If anyone asked you about the relationship between Aristotle and analytics, your immediate response might be, "What does philosophy have to do with number crunching?" Of the times SAS CEO Jim Goodnight has spoken at analytic conferences, he's not been seen wearing a toga, after all.
However, Aristotle’s influence on analytics is represented by categorical logic, his system of subject/predicate analysis.
Categorical logic purports that there are three types of subject/predicate (or variable/value) relationships: 1)
synonyms; 2) homonyms; and 3) paronyms.
Synonyms (univocals) are relationships in which multiple variables map to a single value. Homonyms (equivocals) are relationships in which a single variable maps to multiple values. Paronyms (derivatives) are relationships in which multiple but distinct variable/value pairs represent divisions of a broader concept. In his work Categories, Aristotle expressed his thoughts on subject/predicate relationships:
Things are said to be named 'equivocally' when, though they have a common name, the definition corresponding with the name differs for each. Thus, a real man and a figure in a picture can both lay claim to the name 'animal'; yet these are equivocally so named, for, though they have a common name, the definition corresponding with the name differs for each. For should any one define in what sense each is an animal, his definition in the one case will be appropriate to that case only.
On the other hand, things are said to be named 'univocally' which have both the name and the definition answering to the name in common. A man and an ox are both 'animal', and these are univocally so named, inasmuch as not only the name, but also the definition, is the same in both cases: for if a man should state in what sense each is an animal, the statement in the one case would be identical with that in the other.
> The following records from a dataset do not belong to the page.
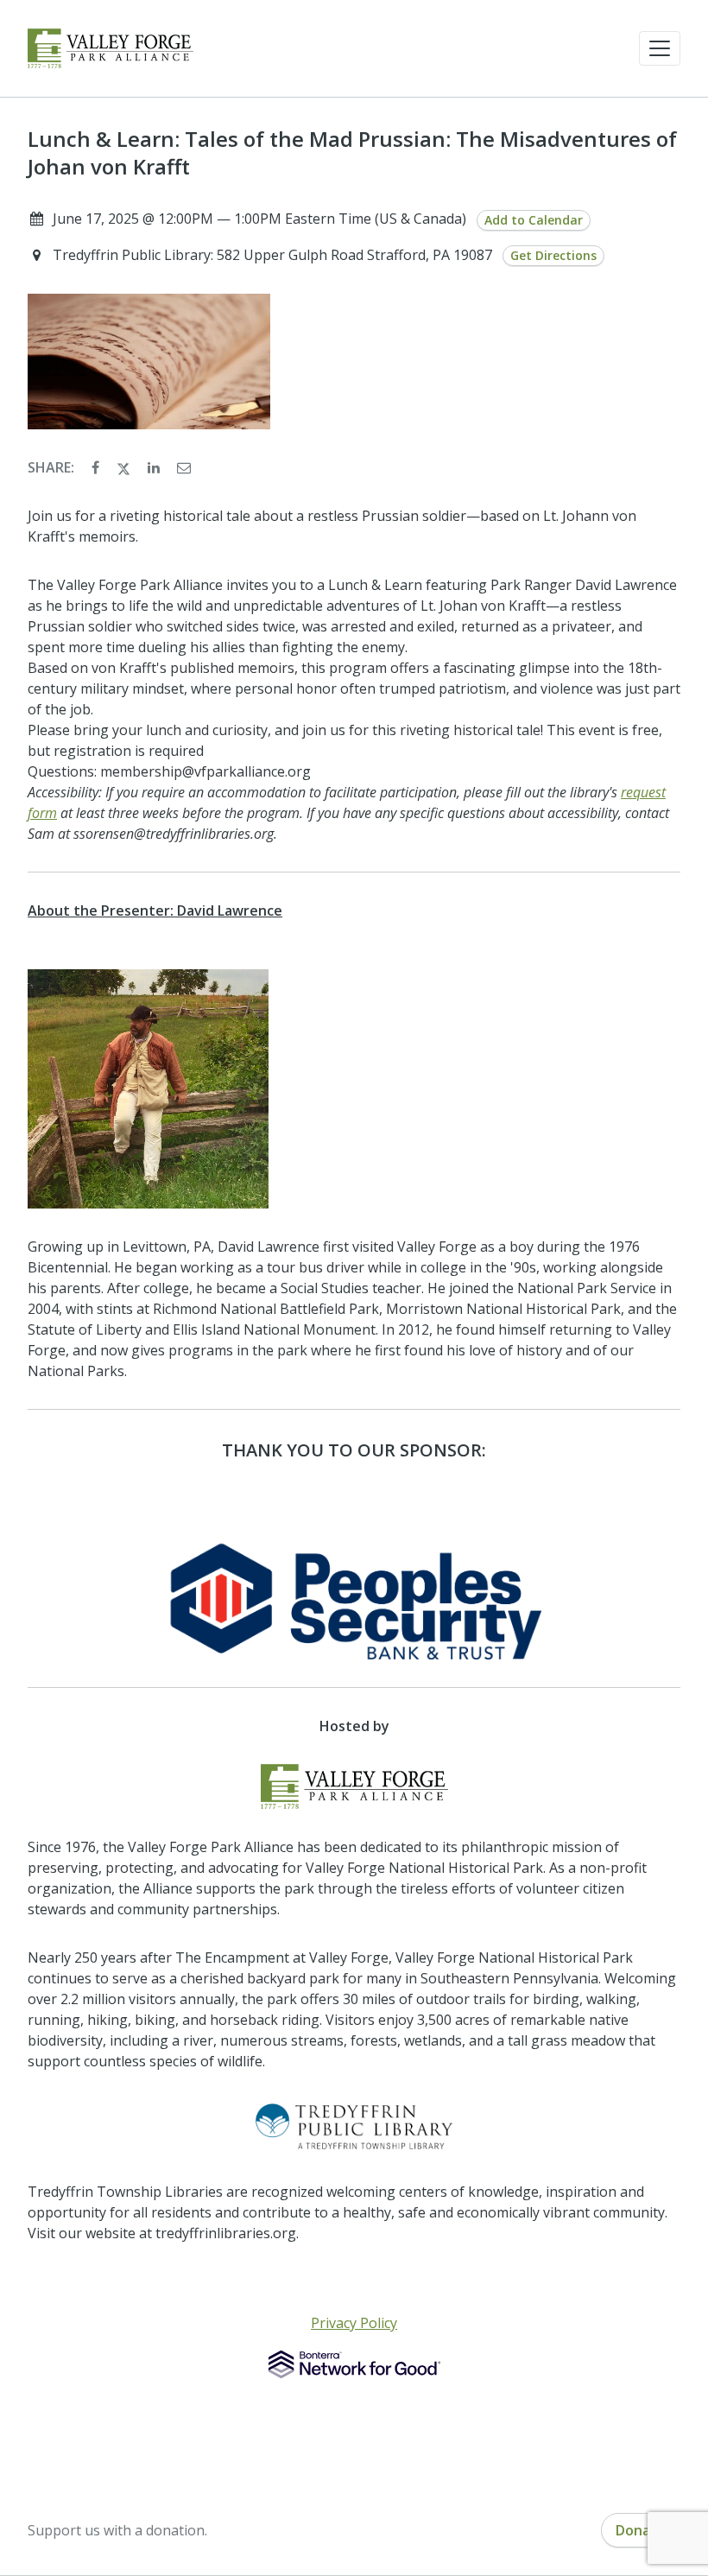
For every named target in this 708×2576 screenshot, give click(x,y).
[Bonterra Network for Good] (354, 2364)
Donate (641, 2530)
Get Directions (553, 255)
Things are said to be named 'derivatively', which derive their name from some other name, but differ from it in termination. Thus the grammarian derives his name from the word 'grammar', and the courageous man from the word 'courage'.
In short, Aristotle classified objects and their characteristics into three major groups. First, he noted that many objects share the same names but had different characteristics. Second, he noted that many objects have different names but have the same characteristics. And third, he noted that many objects have distinct names and characteristics but share a common origin.
The following table exhibits the association among these three components of categorical logic and how they are associated with analytics:
Table 1: Analytics & Aristotle's Categorical Logic
||Nature of Relationship
||Univocals -– many speak as one.
||MANY : 1
||Multiple variables map to the same idea.
||When multiple variables share the same meaning, extract only one variable.
||Since 'SEX' and 'GENDER' typically mean the same thing, keep only one of the two variables.
||Equivocals -- one speaks as many.
||1 : MANY
||One variable maps to multiple ideas.
||When one variable has multiple values, transform all the values into a common value.
||The attributes of GENDER typically map to 'F' or '1' for FEMALE, and 'M' or '2' for MALE. Use either the character or numeric value to represent GENDER.
||Derivatives –- one idea is expressed by subsets of distinct voices.
||MANY(1 : 1) : 1
||Multiple unique variable/value pairs map to the same idea domain.
||When designing fact and dimension tables, load the data elements with discrete but related attributes into the same table.
||Name, Street Address, Phone Number, City, State, and ZIP logically fit together on a CONTACT INFORMATION table.
Aristotle’s ancient work provides a modern framework for preparing data for analysis:
- During the extraction process, identify the synonyms and eliminate the excess variables.
- During the transformation process, identify the homonyms and eliminate the excess values.
- During the loading process, identify the paronyms and group all of the similar analysis variables and classification variables.
This data preparation framework works for me. What works for you?